I’ve been using mastodon for a month or two now. I never used twitter but thought I’d try it out for fun since I love this new fediverse experiment.

Then my mastodon instance started experiencing some downtime and I wondered what happens in this scenario. It seems if the goal is to have lots of smaller instances and decentralize social media, then instances, particularly those not run a big companies (who can reliably fund things for years on end and sell ad space on their platforms), will come and go and users will lose their identity or home base each time this happens along with all their followers and their connection to the wider social graph. This seems not great.

It seems that nostr might actually be a fix for this. In nostr:

  • You publish to multiple relays (essentially instances) and anybody from any relay can follow you.
  • Your messages are signed by your key so you can prove they are authentic.
  • If your relay goes down, people can still follow you via other relays
  • You can change between relays without losing your identity. Your post history and followers follow you, not yourusername@relay.com.

Doing some reading, it seems people’s main criticisms of nostr are:

  • Interface isn’t as pretty.

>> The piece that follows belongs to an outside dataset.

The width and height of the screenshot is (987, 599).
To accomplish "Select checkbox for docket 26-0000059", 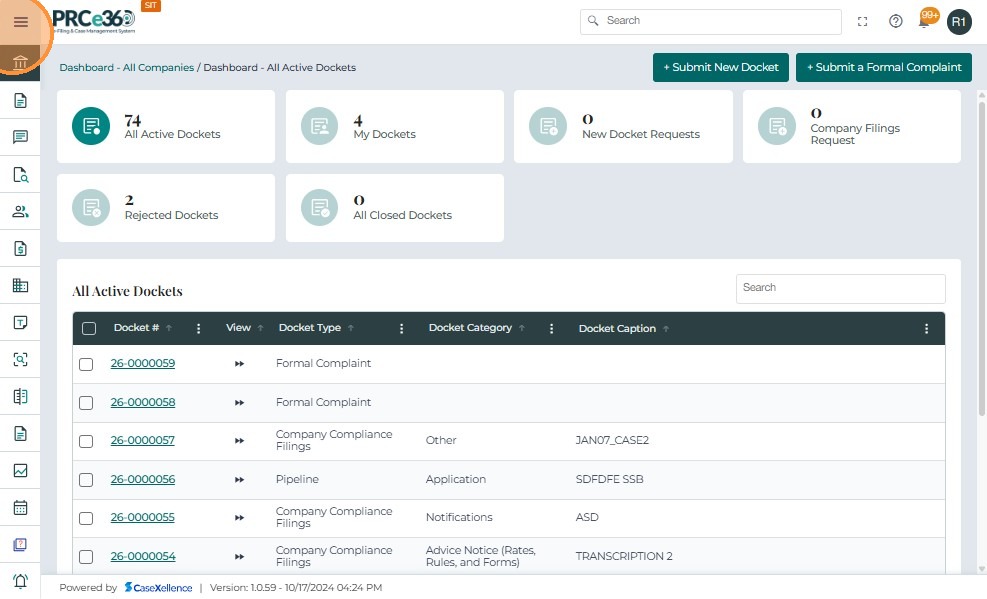I will pyautogui.click(x=86, y=364).
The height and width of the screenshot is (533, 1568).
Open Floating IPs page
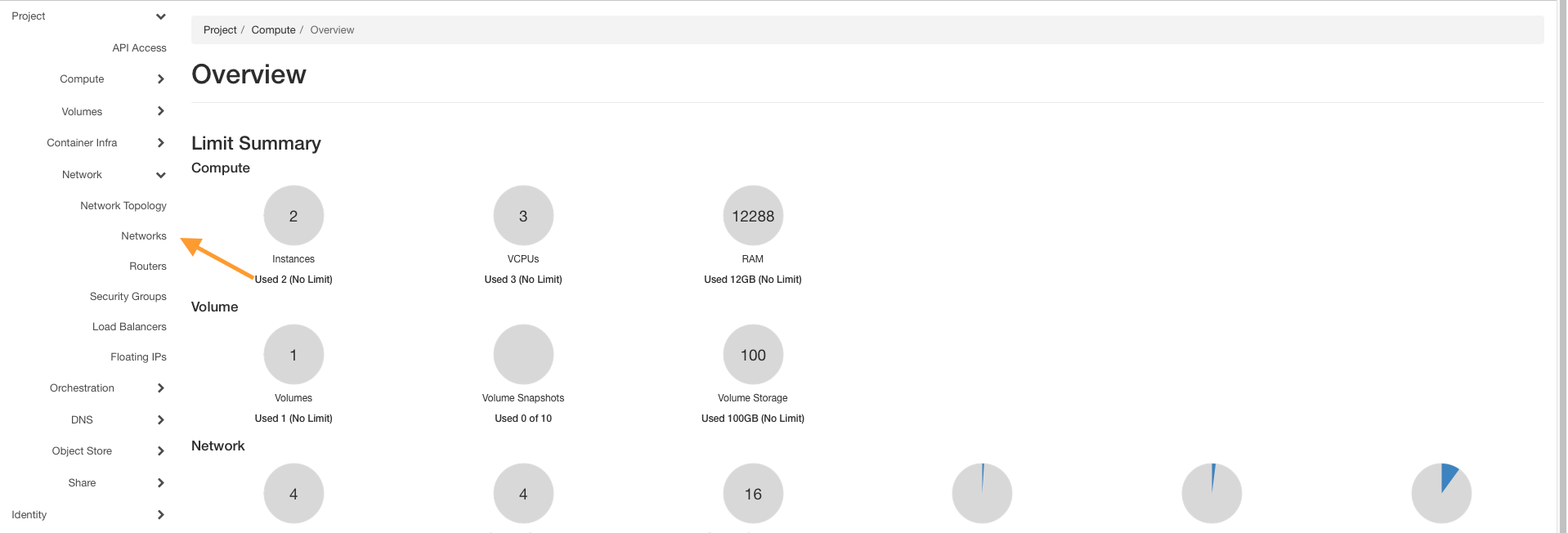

Looks like this has come leaps and bounds in the past six months but of course could always use more work
  • Populated by crypto bros. This seems like not an issue long-term, there’s plenty of crypto bros on mastodon, you can just not follow them if you don’t want to see them. The idea that you can “tip” with a tweet or whatever nostr’s term for that is seems pretty interesting.

Basically, at a protocol level, nostr seems better in some important ways and the cons don’t seem protocol related but userbase and UI related.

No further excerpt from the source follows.